Isolation of an enzyme from soil that degrades the organophosphorus insecticide, crotoxyphos.

An enzyme which catalyzed the hydrolysis of crotoxyphos ((E)-1-phenylethyl 3-[(dimethoxyphosphinyl)oxy]-2-butenoate) was isolated from nonsterile and radiation-sterilized Chehalis clay loam with 1.5M Tris (2-(hydroxymethyl)-2-nitro-1,3-propanediol) and partially purified with lead acetate treatment.
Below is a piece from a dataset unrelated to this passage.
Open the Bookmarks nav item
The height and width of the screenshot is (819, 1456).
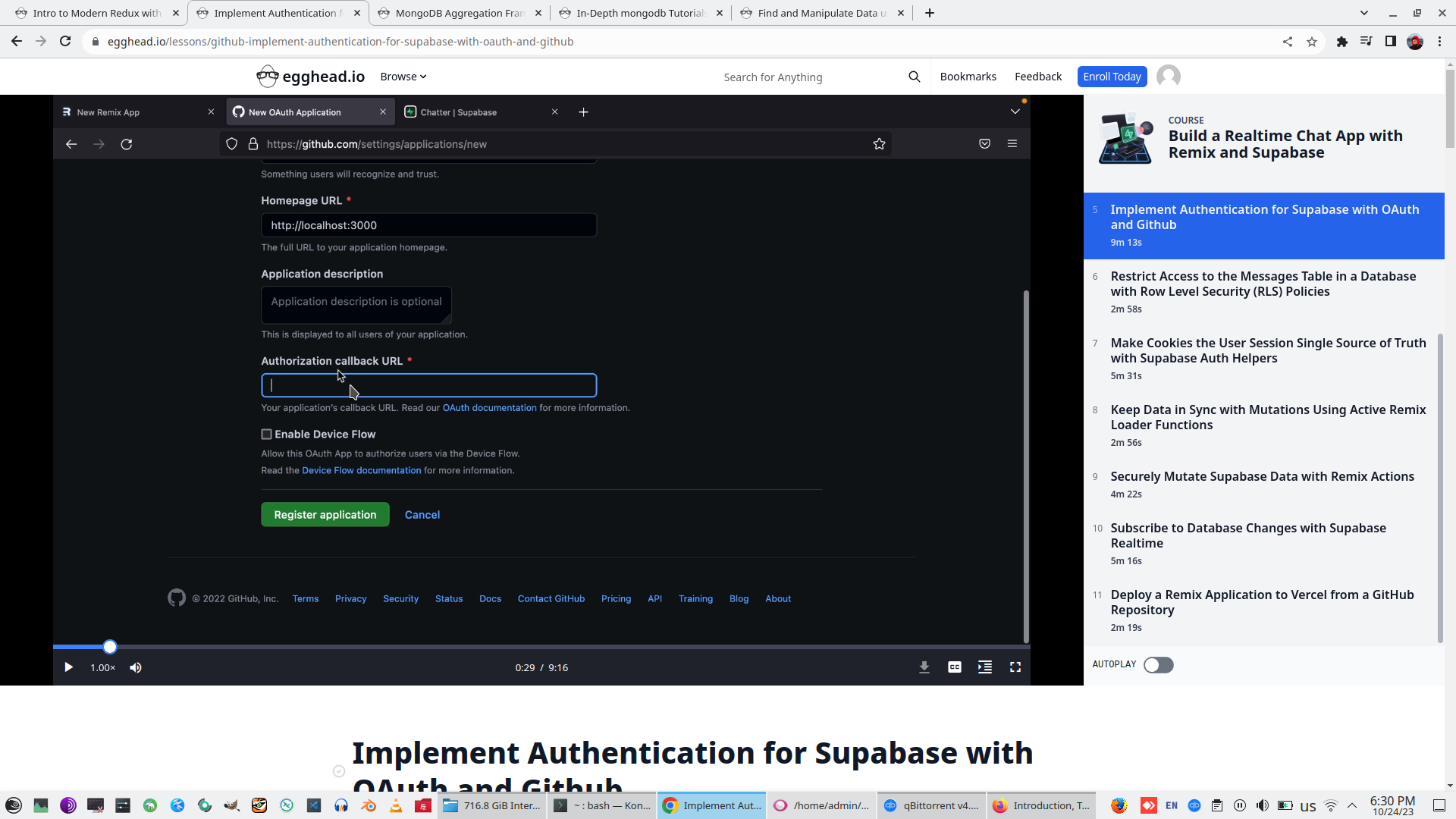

Two soil-g equivalents of lead acetate purified enzyme in pH 8 buffer hydrolyzed 0.13 mumol of substrate to dimethyl phosphate and alpha-methylbenzyl 3-hydroxycrotonate in 16 hr at 37 degrees C. The enzyme exhibited maximal activity around pH 8.0 and was irreversibly inactivated below pH 5.0 or above pH 10.0. The Km value for crotoxyphos was calculated to be 4.63 x 10(-3) M. The enzyme was stable at 60 degrees C for 10 min, retained activity indefinitely at -10 degrees C, and was completely inactivated within a week at room temperature. When applied to autoclayed Chehalis clay loam, purified enzyme lost 75% of its activity after one week and the remainder within two weeks.